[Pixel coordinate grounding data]

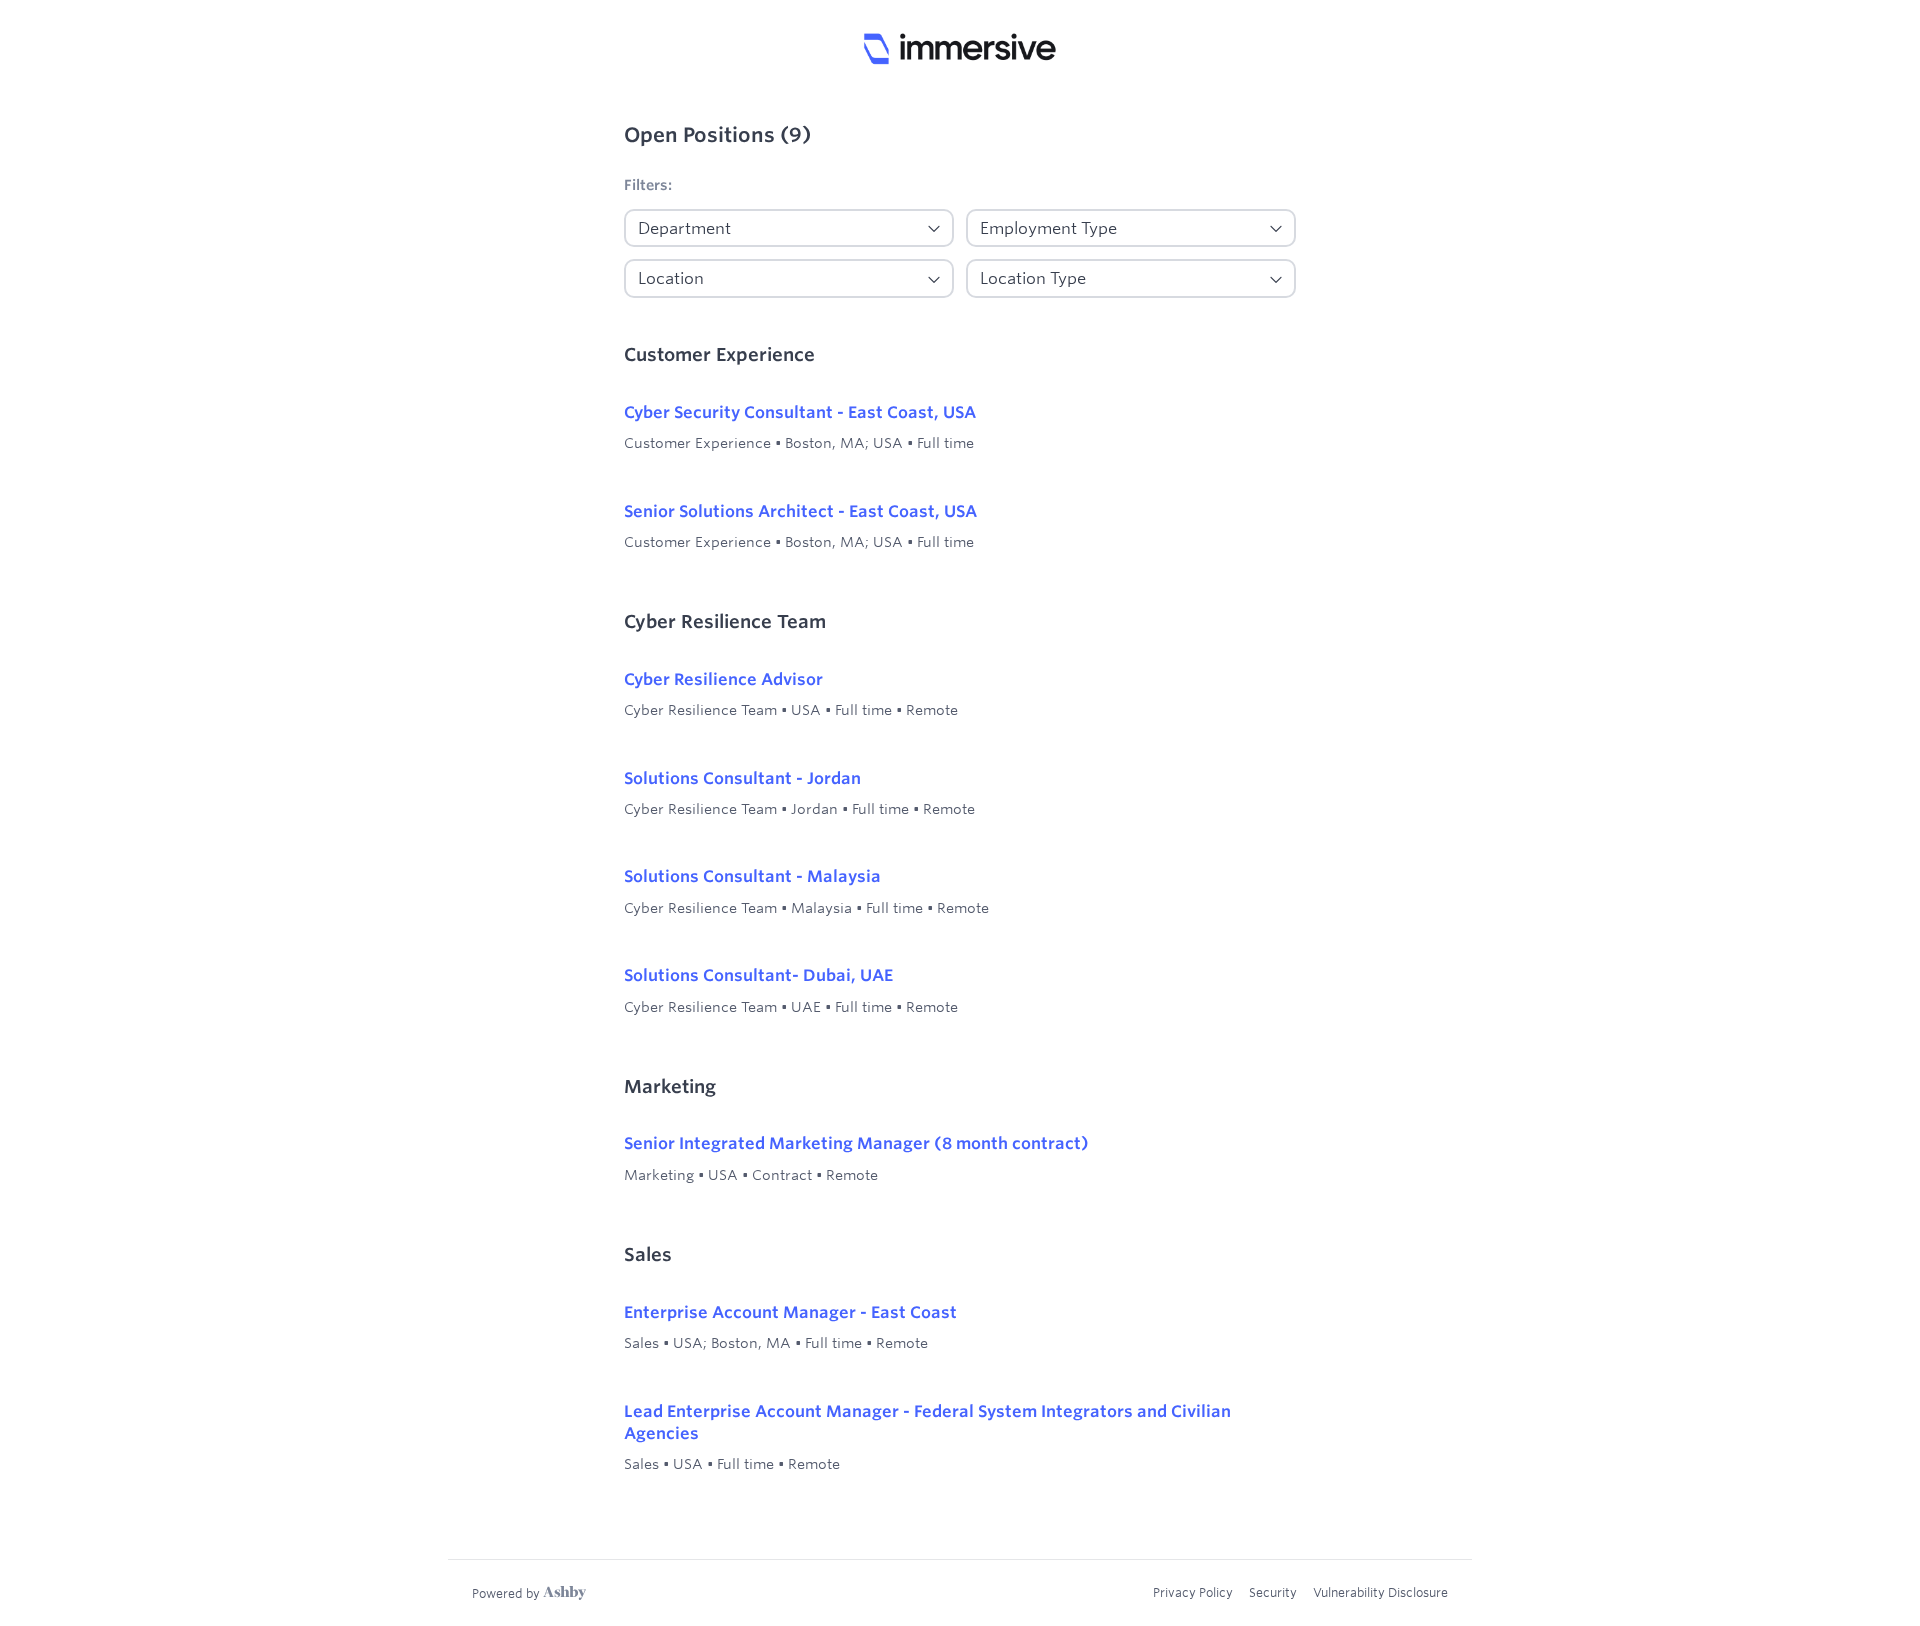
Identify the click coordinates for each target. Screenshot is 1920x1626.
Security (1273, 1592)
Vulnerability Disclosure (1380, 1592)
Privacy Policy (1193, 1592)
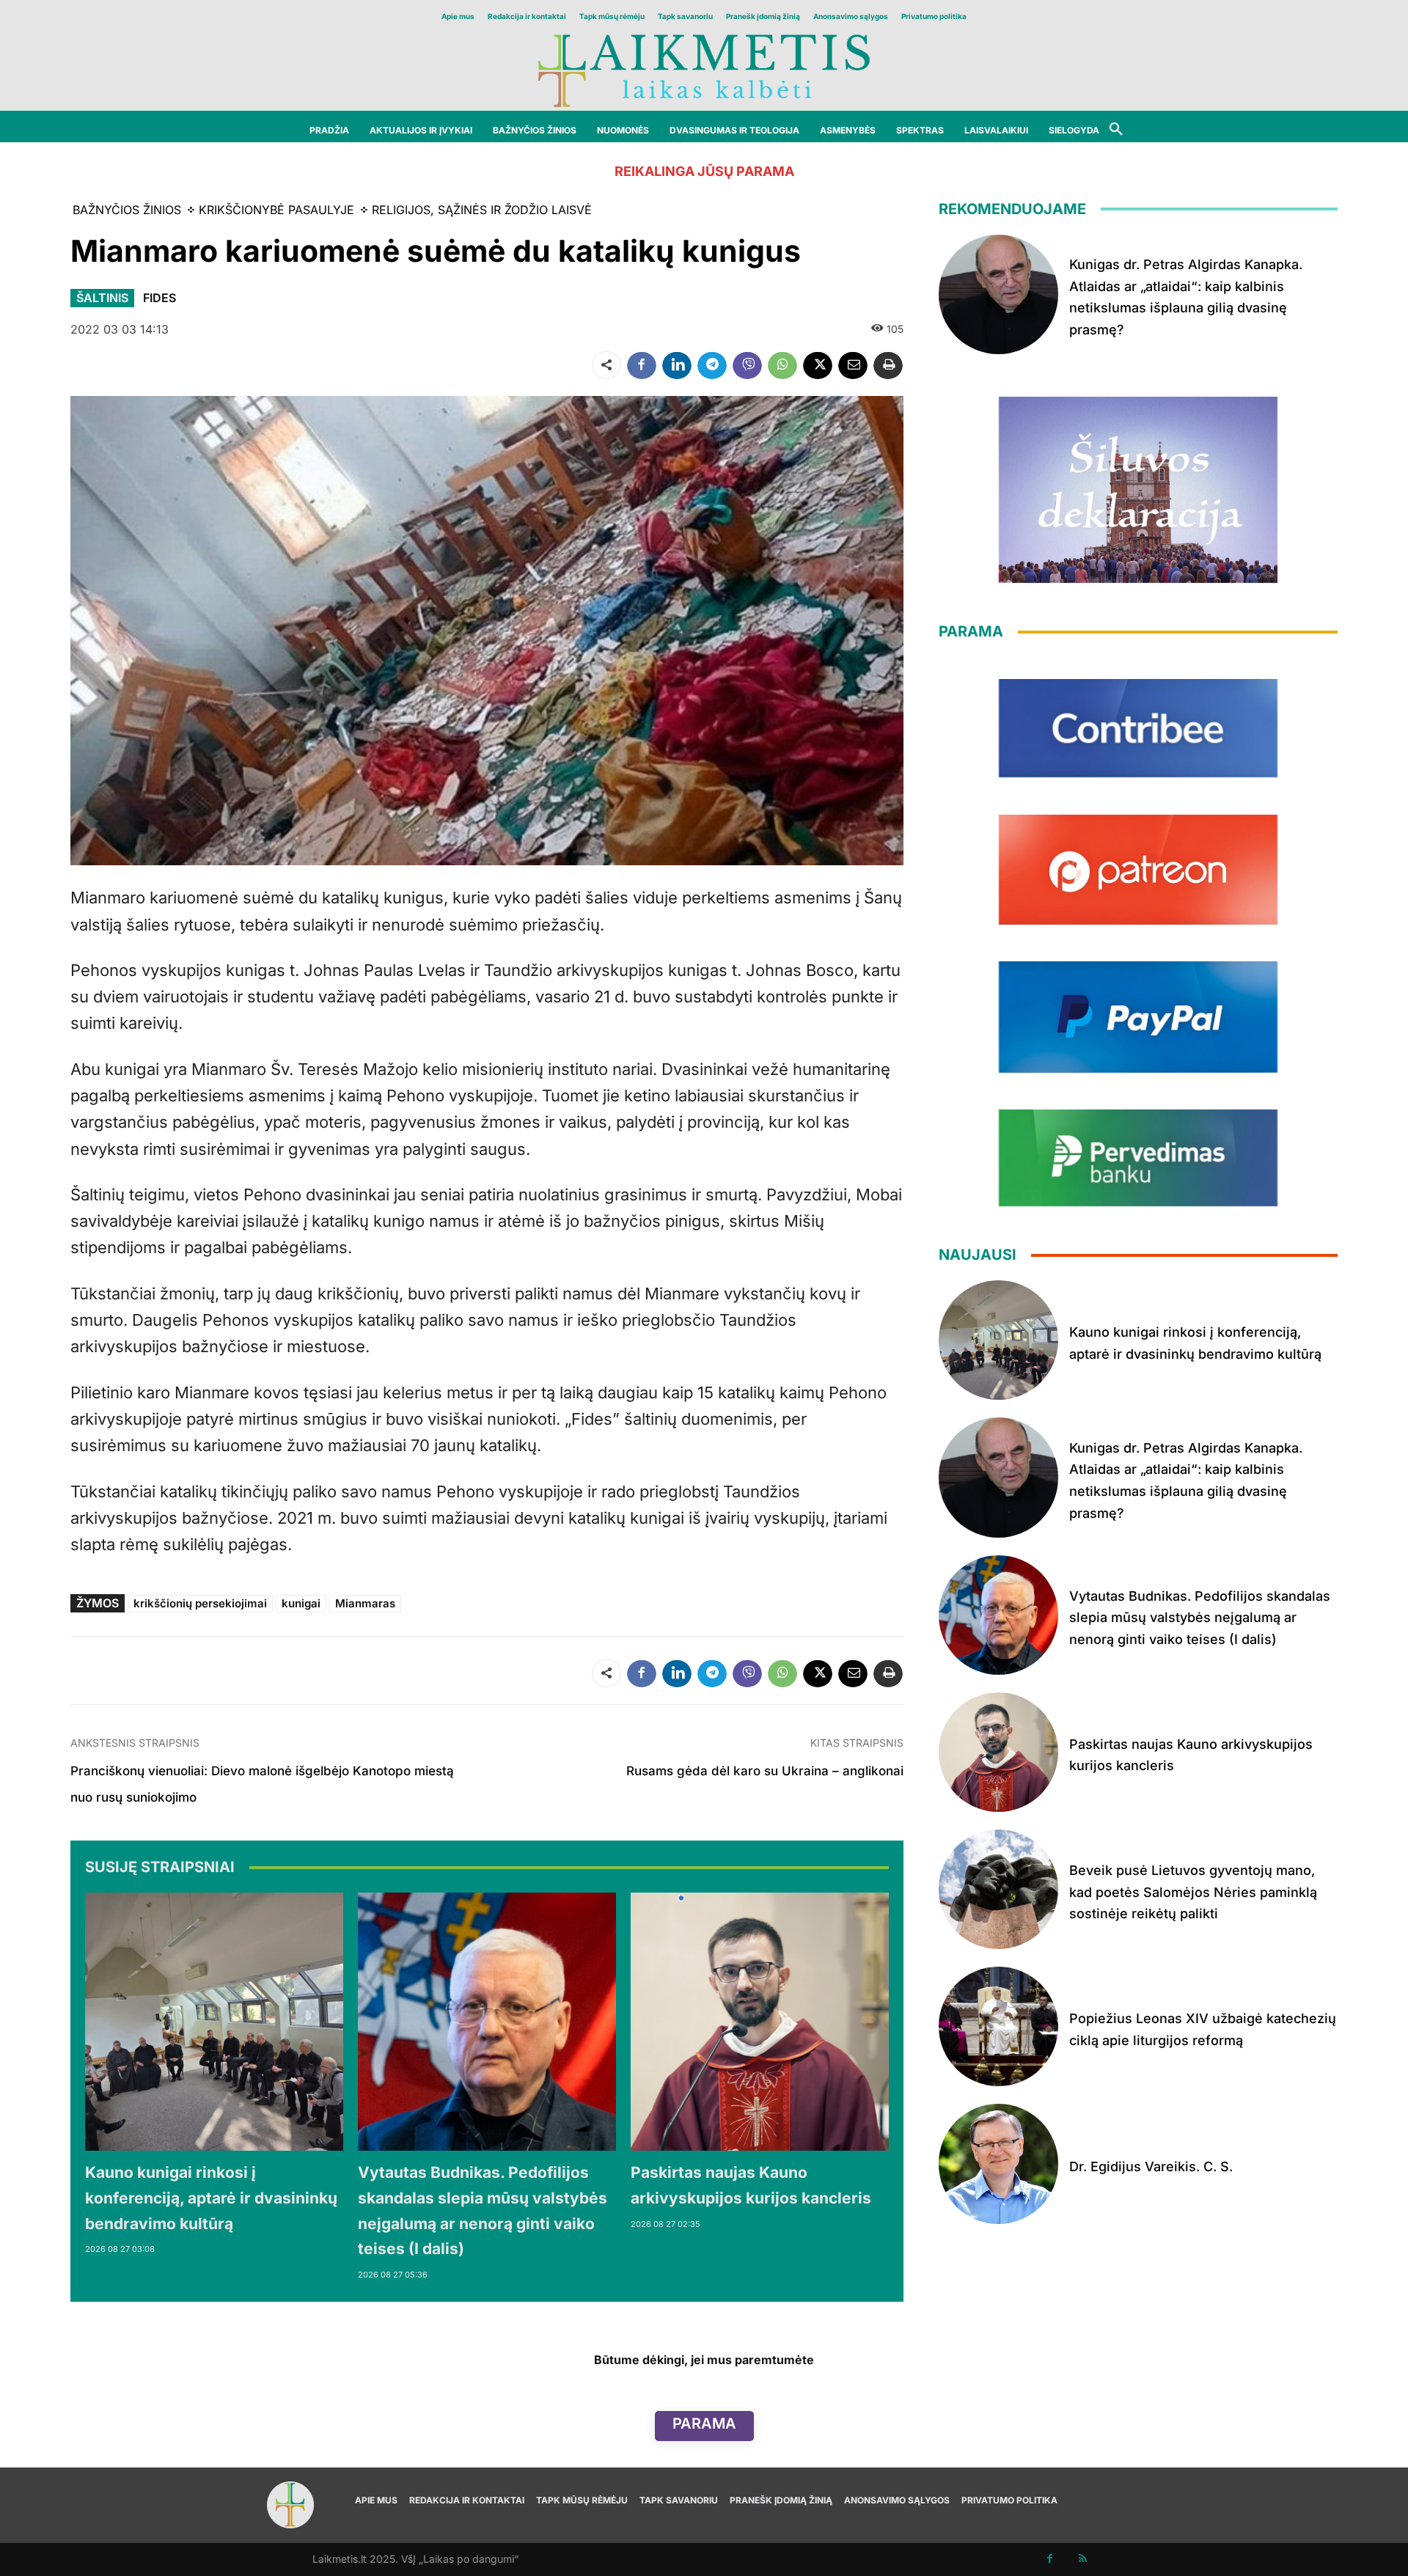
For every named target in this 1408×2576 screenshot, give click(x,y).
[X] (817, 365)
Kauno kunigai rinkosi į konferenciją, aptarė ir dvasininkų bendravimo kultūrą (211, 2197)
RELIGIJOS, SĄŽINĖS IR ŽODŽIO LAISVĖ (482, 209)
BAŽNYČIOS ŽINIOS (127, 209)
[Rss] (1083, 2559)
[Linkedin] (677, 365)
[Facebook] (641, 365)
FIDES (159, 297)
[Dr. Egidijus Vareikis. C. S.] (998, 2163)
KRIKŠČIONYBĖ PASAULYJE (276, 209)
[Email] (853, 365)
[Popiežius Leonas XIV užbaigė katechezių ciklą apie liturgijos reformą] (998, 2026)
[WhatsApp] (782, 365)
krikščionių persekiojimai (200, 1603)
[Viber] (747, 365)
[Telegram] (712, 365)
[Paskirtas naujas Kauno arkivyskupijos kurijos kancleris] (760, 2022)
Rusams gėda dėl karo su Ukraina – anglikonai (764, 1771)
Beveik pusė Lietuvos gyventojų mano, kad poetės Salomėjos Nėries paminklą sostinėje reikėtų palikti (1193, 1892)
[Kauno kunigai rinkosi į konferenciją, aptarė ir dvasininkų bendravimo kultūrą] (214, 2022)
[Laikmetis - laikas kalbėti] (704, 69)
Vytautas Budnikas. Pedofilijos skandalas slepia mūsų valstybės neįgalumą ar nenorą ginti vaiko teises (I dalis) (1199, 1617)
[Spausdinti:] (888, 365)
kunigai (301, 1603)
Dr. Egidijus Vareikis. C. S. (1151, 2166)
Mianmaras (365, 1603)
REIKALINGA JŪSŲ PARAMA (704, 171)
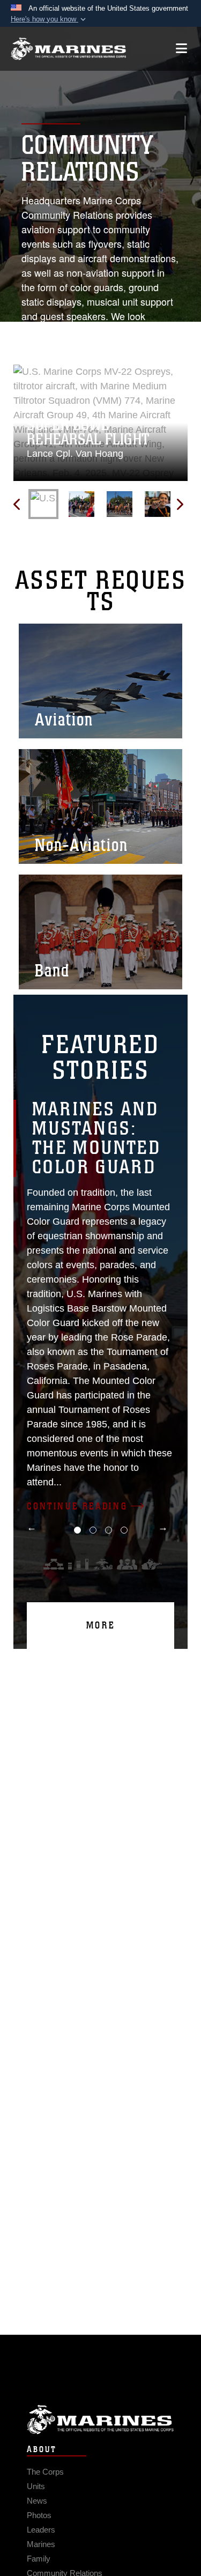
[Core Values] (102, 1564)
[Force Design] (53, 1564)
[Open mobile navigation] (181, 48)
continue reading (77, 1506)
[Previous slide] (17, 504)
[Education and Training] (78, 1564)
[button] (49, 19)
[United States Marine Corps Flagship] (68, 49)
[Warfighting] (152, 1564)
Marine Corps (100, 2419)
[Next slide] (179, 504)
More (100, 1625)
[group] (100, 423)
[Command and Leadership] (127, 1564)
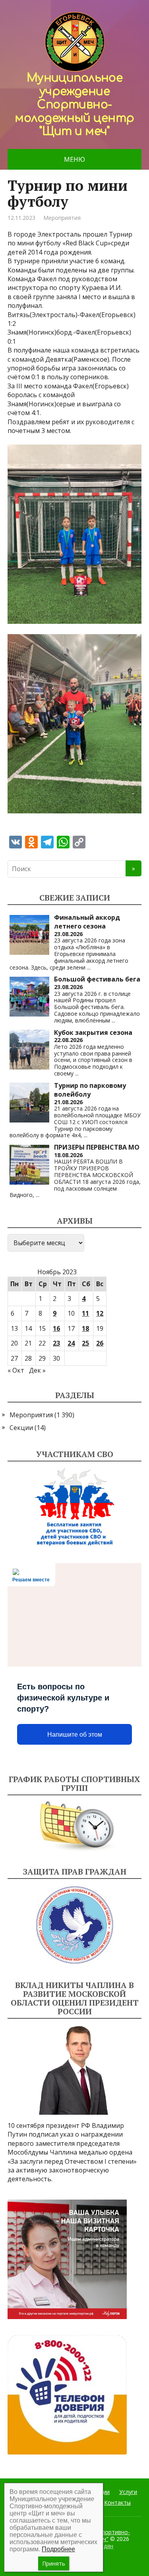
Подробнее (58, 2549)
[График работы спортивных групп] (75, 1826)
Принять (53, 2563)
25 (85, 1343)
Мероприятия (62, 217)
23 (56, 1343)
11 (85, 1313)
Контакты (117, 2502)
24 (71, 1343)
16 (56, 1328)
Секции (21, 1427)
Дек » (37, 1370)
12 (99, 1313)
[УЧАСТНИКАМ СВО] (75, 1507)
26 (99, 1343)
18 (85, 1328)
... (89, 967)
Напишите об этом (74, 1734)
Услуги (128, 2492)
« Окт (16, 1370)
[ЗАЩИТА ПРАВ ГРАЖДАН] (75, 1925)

__DIRECTIONS FOR THIS TASK__: What you return should be the entries from above, unchanged and without their images.

__OUTPUT FOR THIS TASK__:
Identify the click coordinates for each target. Screenshot is 1920x1626.
Security (1273, 1592)
Vulnerability Disclosure (1380, 1592)
Privacy Policy (1193, 1592)
For every named target in this 1408×2576 screenshot, give click(x,y).
[X] (817, 365)
Kauno kunigai rinkosi į konferenciją, aptarė ir dvasininkų bendravimo kultūrą (211, 2197)
RELIGIJOS, SĄŽINĖS IR ŽODŽIO LAISVĖ (482, 209)
BAŽNYČIOS ŽINIOS (127, 209)
[Rss] (1083, 2559)
[Linkedin] (677, 365)
[Facebook] (641, 365)
FIDES (159, 297)
[Dr. Egidijus Vareikis. C. S.] (998, 2163)
KRIKŠČIONYBĖ PASAULYJE (276, 209)
[Email] (853, 365)
[Popiežius Leonas XIV užbaigė katechezių ciklą apie liturgijos reformą] (998, 2026)
[WhatsApp] (782, 365)
krikščionių persekiojimai (200, 1603)
[Viber] (747, 365)
[Telegram] (712, 365)
[Paskirtas naujas Kauno arkivyskupijos kurijos kancleris] (760, 2022)
Rusams gėda dėl karo su Ukraina – anglikonai (764, 1771)
Beveik pusė Lietuvos gyventojų mano, kad poetės Salomėjos Nėries paminklą sostinėje reikėtų palikti (1193, 1892)
[Kauno kunigai rinkosi į konferenciją, aptarė ir dvasininkų bendravimo kultūrą] (214, 2022)
[Laikmetis - laikas kalbėti] (704, 69)
Vytautas Budnikas. Pedofilijos skandalas slepia mūsų valstybės neįgalumą ar nenorą ginti vaiko teises (I dalis) (1199, 1617)
[Spausdinti:] (888, 365)
kunigai (301, 1603)
Dr. Egidijus Vareikis. C. S. (1151, 2166)
Mianmaras (365, 1603)
REIKALINGA JŪSŲ PARAMA (704, 171)
[Core Values] (102, 1564)
[Force Design] (53, 1564)
[Open mobile navigation] (181, 48)
continue reading (77, 1506)
[Previous slide] (17, 504)
[Education and Training] (78, 1564)
[button] (49, 19)
[United States Marine Corps Flagship] (68, 49)
[Warfighting] (152, 1564)
Marine Corps (100, 2419)
[Next slide] (179, 504)
More (100, 1625)
[group] (100, 423)
[Command and Leadership] (127, 1564)
Подробнее (58, 2549)
[График работы спортивных групп] (75, 1826)
Принять (53, 2563)
25 (85, 1343)
Мероприятия (62, 217)
23 (56, 1343)
11 (85, 1313)
Контакты (117, 2502)
24 (71, 1343)
16 (56, 1328)
Секции (21, 1427)
Дек » (37, 1370)
12 (99, 1313)
[УЧАСТНИКАМ СВО] (75, 1507)
26 (99, 1343)
18 (85, 1328)
... (89, 967)
Напишите об этом (74, 1734)
Услуги (128, 2492)
« Окт (16, 1370)
[ЗАЩИТА ПРАВ ГРАЖДАН] (75, 1925)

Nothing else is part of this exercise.